#### Work to complete:
Show each line of the data below that has the string "agent" in it.

#### Provided entries:
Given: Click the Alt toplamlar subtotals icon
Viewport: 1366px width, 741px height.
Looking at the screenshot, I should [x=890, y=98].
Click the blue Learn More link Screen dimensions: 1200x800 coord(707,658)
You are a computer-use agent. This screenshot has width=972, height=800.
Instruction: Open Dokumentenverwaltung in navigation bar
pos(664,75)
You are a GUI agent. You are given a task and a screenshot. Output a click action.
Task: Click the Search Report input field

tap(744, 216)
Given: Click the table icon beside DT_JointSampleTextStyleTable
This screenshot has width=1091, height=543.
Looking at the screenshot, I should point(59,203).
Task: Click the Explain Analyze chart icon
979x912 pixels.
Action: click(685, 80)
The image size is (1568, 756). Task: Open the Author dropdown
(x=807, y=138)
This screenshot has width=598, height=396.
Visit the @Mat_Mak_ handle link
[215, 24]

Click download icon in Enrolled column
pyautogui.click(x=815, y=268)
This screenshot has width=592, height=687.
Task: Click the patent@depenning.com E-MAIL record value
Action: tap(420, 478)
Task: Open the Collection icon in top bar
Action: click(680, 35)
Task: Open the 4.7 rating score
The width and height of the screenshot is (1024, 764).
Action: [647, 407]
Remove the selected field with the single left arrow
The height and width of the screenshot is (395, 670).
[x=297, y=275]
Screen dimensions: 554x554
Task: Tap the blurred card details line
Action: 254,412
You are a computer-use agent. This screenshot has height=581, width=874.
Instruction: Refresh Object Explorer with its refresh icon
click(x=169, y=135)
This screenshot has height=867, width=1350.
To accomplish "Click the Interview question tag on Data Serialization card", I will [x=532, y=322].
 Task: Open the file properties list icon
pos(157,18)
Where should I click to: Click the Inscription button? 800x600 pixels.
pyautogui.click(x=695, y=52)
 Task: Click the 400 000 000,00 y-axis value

#### Written answer:
You are a computer-use agent. This screenshot has width=972, height=800.
You are a GUI agent. You are given a task and a screenshot. Output a click action.
You are a computer-use agent. This screenshot has height=581, width=874.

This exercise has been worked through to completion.